Marianna Benti Bulgarelli
Conosciuta al grande pubblico come La Romanina, Marianna, soprano acclamatissima agli inizi del Settecento, cantò in molti teatri d’Italia e d’Europa.
Il suo nome è legato soprattutto alla città di Napoli dove, nel 1721, si esibì come prima donna nella cantata Gli orti esperidi di Pietro Metastasio. Fu lei a scoprire il suo talento: conquistata dalla personalità del poeta, lo persuase a dedicarsi all’attività di librettista e lo incoraggiò nella stesura del primo melodramma, Didone abbandonata, che interpretò con molto successo nel 1724. Fu la sua musa ispiratrice e la perfetta interprete delle opere, ne influenzò le scelte e gli offrì l’opportunità di conoscere i più grandi compositori della scuola operistica napoletana.
Il rapporto fra i due non fu esente da pettegolezzi, soprattutto per il divario di età che separava la più matura cantante dal giovane librettista.
Ritiratasi dai palcoscenici, nel 1728 si stabilì definitivamente a Roma con il marito Domenico Bulgarelli. Due anni dopo Metastasio fu invitato come poeta cesareo alla corte di Vienna; Marianna con il marito lo accompagnarono ma, per ragioni ancora ignote, solo quest’ultimo giunse a destinazione.
L’amicizia fra la cantante e il poeta, però, continuò con un intenso scambio epistolare fino alla morte della soprano avvenuta nel 1734. Marianna nominò erede universale Pietro Metastasio che in seguito rinunciò all’eredità in favore del marito.
di Antonella Sorrentino
Lina Cavalieri
Lina Cavalieri, vero nome Natalina, fu definita da D'Annunzio la massima testimonianza di Venere in Terra.
La sua vita si confonde tra realtà e mito, e lei stessa ha contribuito ad alimentare questa immagine: le sue modeste origini si compensarono con la bellezza, la grazia e l'eleganza donatele dalla natura.
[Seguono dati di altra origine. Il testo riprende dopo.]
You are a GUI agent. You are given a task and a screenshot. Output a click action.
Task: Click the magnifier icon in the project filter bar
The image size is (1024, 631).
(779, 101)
Coltivò una grande passione per il canto, alla quale si dedicò con anni di studio, che la portarono ad affermarsi a Roma come canzonettista nel periodo della bella époque, fino a trasformarsi in una famosa cantante lirica negli anni a seguire. Ella cantò in quasi tutti i maggiori teatri d'opera del mondo e il pubblico la adorava: Lina, anche se timida di carattere, portava una atmosfera di eccitante e raffinata sensualità sulla scena lirica con la sua bellezza e la sua eleganza, suscitando l'adorazione del pubblico.
Il rapporto con la bellezza era per Lina fonte di contraddizione: nonostante grandi autori come Puccini e Leoncavallo le avessero affidato i personaggi delle loro opere, aprendole la strada del successo, l’artista sapeva di essere considerata prima per il suo aspetto e poi per la sua bravura.
Lina si ritirò presto dalle scene, ancora nel pieno della popolarità, e la sua vita si spezzò in una mattina di marzo del 1944, sotto un bombardamento, consegnando al mito la sua leggiadra figura.
di Graziella Rivitti
Gaspara Stampa
Gaspara nacque a Padova (1523) ma visse a Venezia in un periodo in cui la città, immersa in uno splendore culturale di particolare vigore, respirava un’atmosfera di grande libertà intellettuale, dovuta alla circolazione di testi e alla lontananza della censura papale.
Pur essendo escluse da gran parte della vita pubblica, le donne veneziane godevano di un discreto prestigio sociale, economico e giuridico e grazie a questa apertura l’arte femminile poté, in moltissimi casi, trovare espressione.
Di famiglia borghese, Gaspara fu educata alla poesia e alla musica e frequentò i ritrovi letterari, dove conobbe e si innamorò del nobile e poeta Collaltino di Collalto: per la sua ardente passione, ricambiata molto debolmente, fu spesso paragonata a Saffo.
Non è certo che fosse una cortigiana, ma certamente i suoi amori furono diversi, e non ne fece mistero. Frequentò l’Accademia dei Dubbiosi, la cerchia di Pietro Aretino: le sue rime guardano alla tradizione petrarchesca, ma celebrano la supremazia della legge d’amore e del sentimento, una sorta di romanticismo ante-litteram, venato di erotismo, reso con un linguaggio colloquiale e musicale a un tempo. Nei suoi versi la biografia irrompe prepotentemente, donando autenticità agli schemi della poesia amorosa, trasformata in una sorta di raro diario lirico.
Morì appena 31enne e la sua opera restò nell’ombra per due secoli. Riscoperta, fu rivalutata dai romantici. In seguito D’Annunzio ne rese celebre il verso viver ardendo e non sentire il male: una moderna passione, tesa fra gioia e tormento.